Grouping individual communications together: a new strategy to address the backlog of work facing the CRC Committee?

Grouping individual communications together: a new strategy to address the backlog of work facing the CRC Committee?

Under its Optional Protocol to the CRC on a Communications Procedure (CRC OP3), the UN Committee on the Rights of the Child has recently begun to consider multiple cases together within individual decisions. Does this signal a new strategy to address the backlog of work facing the Committee?

This trend first began in the Committee’s 85th session late last year (see, e.g. Communications 79/2019 & 109/2019 and case note by Helen Duffy) and became most evident in the recent 87th session where the Committee considered, and ultimately discontinued, nine cases against Spain concerning age-determination assessments of unaccompanied children within three decisions, grouping three cases per decision (Communications 70/2019, 71/2019 & 72/2019; 62/2018, 64/2018 & 65/2018 and 66/2018, 67/2018 & 68/2018). Grouping cases together this way enables the Committee to reduce the number of decisions it is required to produce, and potentially signals a new strategy to address the backlog of work it faces.

Before the introduction of the CRC OP3, the Committee was already dealing with a backlog of States Parties reports – something that could serve to undermine the Committee’s credibility as a body responsible for monitoring State implementation of the CRC (Doek, 2018).

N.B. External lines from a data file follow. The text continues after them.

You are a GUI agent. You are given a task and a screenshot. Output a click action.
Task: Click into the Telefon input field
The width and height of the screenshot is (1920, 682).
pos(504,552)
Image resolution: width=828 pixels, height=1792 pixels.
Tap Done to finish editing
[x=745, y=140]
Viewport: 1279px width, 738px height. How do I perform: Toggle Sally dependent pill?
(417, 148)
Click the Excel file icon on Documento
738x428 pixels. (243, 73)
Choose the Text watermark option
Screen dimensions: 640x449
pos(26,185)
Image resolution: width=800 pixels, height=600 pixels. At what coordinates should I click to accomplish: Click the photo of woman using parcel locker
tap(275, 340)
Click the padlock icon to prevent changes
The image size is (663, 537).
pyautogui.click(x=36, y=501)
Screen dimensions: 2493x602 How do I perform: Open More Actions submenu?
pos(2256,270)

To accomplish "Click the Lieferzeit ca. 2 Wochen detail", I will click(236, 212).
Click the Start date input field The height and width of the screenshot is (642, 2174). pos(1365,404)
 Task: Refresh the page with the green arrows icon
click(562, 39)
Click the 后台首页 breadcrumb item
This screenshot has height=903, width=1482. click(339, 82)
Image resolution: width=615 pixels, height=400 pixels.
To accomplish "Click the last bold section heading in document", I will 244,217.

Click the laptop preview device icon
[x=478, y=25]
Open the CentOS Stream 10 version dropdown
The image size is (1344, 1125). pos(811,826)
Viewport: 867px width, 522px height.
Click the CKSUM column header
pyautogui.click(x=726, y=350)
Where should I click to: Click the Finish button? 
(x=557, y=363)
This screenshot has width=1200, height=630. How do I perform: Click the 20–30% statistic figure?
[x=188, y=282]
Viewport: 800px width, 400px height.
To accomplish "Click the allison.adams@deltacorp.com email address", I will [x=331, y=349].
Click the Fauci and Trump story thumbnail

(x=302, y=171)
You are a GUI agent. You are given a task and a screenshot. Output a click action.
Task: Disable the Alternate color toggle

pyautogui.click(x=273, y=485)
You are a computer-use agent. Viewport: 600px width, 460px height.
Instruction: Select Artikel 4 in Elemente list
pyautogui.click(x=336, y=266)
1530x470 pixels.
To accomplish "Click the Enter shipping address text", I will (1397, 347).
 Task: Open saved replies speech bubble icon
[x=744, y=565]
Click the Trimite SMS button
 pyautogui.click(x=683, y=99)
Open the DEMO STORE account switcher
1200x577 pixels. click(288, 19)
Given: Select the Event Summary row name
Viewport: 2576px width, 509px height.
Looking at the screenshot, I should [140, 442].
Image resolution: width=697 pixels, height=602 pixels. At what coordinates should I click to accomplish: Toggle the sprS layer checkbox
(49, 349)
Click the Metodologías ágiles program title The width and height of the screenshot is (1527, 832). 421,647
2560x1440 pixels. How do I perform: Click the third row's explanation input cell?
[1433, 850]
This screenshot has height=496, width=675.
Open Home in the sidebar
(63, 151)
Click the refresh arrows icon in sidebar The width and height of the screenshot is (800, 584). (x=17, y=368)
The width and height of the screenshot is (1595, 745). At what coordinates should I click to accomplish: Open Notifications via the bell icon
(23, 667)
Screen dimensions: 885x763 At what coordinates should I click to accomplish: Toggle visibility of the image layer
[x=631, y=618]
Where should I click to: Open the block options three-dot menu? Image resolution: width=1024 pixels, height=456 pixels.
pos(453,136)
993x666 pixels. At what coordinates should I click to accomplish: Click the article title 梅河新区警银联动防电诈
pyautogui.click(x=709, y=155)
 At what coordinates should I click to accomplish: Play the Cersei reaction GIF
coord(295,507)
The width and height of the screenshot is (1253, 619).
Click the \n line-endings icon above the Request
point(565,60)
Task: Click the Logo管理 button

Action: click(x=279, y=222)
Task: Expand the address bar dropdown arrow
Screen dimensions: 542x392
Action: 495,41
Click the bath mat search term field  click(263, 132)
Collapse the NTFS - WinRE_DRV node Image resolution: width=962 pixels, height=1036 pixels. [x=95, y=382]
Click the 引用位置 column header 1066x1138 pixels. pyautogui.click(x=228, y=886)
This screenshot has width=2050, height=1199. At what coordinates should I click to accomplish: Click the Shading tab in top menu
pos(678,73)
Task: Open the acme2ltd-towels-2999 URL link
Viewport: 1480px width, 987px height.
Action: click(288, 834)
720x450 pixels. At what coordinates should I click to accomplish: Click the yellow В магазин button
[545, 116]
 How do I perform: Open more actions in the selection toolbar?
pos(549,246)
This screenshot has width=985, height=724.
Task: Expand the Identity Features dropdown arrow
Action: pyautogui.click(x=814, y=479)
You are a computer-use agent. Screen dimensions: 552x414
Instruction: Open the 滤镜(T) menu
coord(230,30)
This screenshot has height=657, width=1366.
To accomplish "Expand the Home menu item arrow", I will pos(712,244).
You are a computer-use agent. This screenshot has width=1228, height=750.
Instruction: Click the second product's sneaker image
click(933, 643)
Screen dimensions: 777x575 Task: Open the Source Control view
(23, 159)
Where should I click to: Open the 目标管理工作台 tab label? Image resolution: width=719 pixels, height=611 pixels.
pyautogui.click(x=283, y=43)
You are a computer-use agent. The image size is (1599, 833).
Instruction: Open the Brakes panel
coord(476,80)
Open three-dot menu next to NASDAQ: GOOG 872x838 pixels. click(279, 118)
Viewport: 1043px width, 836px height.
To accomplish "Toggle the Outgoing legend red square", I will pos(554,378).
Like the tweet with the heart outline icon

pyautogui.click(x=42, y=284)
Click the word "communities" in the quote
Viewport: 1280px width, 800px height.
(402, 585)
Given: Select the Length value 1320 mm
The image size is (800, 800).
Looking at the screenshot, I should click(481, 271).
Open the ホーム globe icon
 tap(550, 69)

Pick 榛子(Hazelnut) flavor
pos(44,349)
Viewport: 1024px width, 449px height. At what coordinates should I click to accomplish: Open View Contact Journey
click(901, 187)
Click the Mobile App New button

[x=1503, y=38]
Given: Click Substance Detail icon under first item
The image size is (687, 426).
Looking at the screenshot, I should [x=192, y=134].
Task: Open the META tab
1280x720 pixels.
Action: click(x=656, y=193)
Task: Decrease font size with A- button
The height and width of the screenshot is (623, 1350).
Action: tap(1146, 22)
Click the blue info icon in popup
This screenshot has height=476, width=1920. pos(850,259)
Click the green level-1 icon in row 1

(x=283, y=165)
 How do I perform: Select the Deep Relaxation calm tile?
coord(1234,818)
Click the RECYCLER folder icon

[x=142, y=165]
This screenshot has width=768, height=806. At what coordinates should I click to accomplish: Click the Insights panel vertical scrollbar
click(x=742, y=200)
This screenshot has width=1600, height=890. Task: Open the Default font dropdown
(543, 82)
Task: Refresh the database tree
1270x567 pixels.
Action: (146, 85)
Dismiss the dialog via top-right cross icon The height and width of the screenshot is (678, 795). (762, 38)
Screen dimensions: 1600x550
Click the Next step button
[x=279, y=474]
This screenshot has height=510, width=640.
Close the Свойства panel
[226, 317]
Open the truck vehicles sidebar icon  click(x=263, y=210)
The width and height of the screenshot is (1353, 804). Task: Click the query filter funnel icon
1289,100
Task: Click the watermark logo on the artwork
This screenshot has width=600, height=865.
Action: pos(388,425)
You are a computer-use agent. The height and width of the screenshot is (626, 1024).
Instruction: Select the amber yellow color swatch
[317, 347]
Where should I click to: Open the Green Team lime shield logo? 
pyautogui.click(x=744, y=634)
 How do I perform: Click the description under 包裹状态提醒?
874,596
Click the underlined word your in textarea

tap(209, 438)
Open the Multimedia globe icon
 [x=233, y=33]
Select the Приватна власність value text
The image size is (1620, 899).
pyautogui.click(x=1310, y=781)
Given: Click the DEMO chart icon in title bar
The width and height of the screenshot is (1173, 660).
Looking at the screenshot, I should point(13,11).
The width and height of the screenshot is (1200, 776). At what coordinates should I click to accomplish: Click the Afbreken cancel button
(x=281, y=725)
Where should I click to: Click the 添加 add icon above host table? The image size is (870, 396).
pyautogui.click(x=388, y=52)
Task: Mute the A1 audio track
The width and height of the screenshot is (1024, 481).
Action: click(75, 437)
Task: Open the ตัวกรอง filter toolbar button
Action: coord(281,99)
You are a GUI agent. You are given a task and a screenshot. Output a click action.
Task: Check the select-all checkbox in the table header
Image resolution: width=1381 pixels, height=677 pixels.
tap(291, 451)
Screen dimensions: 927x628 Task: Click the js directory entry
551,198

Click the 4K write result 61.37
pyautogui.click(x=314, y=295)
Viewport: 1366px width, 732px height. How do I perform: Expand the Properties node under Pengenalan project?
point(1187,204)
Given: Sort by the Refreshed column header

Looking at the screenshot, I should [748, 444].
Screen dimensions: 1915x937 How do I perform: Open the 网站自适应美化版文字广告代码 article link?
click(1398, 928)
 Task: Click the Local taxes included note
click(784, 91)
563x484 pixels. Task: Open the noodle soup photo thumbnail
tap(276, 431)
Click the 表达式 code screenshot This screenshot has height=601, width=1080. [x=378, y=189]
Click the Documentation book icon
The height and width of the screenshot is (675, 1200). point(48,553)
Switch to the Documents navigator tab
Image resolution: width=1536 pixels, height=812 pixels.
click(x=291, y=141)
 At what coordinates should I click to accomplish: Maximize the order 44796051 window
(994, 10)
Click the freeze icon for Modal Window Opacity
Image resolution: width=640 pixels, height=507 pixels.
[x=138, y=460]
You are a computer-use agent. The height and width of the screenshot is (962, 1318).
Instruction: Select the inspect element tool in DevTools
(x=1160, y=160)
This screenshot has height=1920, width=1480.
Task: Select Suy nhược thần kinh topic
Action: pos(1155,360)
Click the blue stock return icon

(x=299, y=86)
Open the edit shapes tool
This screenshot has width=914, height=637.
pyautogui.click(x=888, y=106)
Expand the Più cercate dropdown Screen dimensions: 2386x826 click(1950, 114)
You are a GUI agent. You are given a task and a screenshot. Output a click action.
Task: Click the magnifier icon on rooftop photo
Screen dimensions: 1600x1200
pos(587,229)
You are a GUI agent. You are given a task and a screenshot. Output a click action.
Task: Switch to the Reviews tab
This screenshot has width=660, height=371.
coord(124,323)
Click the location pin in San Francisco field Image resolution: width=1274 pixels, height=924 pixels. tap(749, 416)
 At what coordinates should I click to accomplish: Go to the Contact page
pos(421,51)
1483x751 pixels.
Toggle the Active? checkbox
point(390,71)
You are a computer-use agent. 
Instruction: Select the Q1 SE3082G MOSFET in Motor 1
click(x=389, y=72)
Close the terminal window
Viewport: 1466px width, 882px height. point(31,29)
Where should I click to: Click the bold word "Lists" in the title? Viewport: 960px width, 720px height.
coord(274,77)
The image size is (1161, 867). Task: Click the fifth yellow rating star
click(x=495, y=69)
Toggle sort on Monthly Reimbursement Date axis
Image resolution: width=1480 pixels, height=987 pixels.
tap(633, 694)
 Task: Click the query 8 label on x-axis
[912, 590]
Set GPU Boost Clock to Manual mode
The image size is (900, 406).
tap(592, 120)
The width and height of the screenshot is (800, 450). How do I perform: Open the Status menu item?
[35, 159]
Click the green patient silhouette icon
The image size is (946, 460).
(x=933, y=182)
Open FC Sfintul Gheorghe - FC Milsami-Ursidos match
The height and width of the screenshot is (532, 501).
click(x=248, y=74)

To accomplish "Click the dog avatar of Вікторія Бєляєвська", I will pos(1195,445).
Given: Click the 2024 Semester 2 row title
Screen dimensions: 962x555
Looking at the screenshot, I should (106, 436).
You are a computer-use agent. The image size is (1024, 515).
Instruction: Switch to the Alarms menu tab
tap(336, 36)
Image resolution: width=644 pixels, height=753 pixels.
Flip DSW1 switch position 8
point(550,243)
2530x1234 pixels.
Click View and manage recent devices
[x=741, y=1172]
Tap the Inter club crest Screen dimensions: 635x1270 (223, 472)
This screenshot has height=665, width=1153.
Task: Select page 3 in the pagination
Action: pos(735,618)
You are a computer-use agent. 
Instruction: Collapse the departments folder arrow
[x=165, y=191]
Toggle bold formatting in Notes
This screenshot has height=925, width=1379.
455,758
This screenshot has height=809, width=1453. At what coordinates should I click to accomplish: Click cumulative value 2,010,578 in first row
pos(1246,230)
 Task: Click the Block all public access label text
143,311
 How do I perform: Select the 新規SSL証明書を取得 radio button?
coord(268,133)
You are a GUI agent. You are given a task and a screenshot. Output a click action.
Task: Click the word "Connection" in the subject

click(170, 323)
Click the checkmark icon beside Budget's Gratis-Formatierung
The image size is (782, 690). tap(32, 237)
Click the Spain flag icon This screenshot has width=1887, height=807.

Backlog also presents a challenge for maintaining the quality of work the Committee produces. When introduction of the CRC OP3 was first discussed, some raised concerns as to whether this would come at a cost to the Committee’s other functions and resources (Smith, 2009). The Committee has made, and continues to make, valuable contributions in the area of implementation of children’s rights outside of the CRC OP3. Concluding Observations and General Comments, for example, have contributed to make the efforts of implementing provisions of the CRC more substantial and targeted (Doek, Krappmann and Lee, 2020).

Currently 71 decisions are pending before the Committee. The experience of other UN treaty bodies with communications procedures more established than the relatively new CRC OP3 suggests that this number is likely to grow. Members of the Human Rights Committee, responsible for monitoring implementation of the International Covenant on Civil and Political Rights, have estimated that they could produce a maximum of ten views a session, totalling thirty views a year (Steiner, 2000). Under this estimate, the Committee already faces a delay of almost two and a half years and the CRC OP3 is far from full ratification. Even without new ratifications, if the number of claims brought against the present States Parties increases, the consequences of this on the Committee’s workload could be drastic.

Litigators also have a role to play in addressing this issue by strategically selecting the type of complaint they bring under the CRC OP3. For example, submitting information to trigger the Inquiry Procedure under Article 13 CRC OP3 may be more effective than submitting multiple individual communications concerning the same issues.

Whether the Committee further develops this new trend of grouping similar cases together at the current September session remains to be seen.


  • Doek, J. 2018. The human rights of children: an introduction, in: Liefaard and Kilkelly (ads) International Human Rights of Children, Springer.
  • Doek, J. Krappmann, L. and Lee, Y. 2020. The Role of the Committee on the Rights of the Child in monitoring child abuse and neglect. Child Abuse & Neglect.
  • Smith, L. 2009, Monitoring The CRC in Alfredsson et al (eds) International Human Rights Monitoring Mechanisms. Leiden, The Netherlands: Brill.
  • Steiner, H. 2000, Individual claims in a world of massive violations: What role for the Human Rights Committee? In P. Alston & J Crawford (Eds.) The Future of UN Human Rights Treaty Monitoring, Cambridge.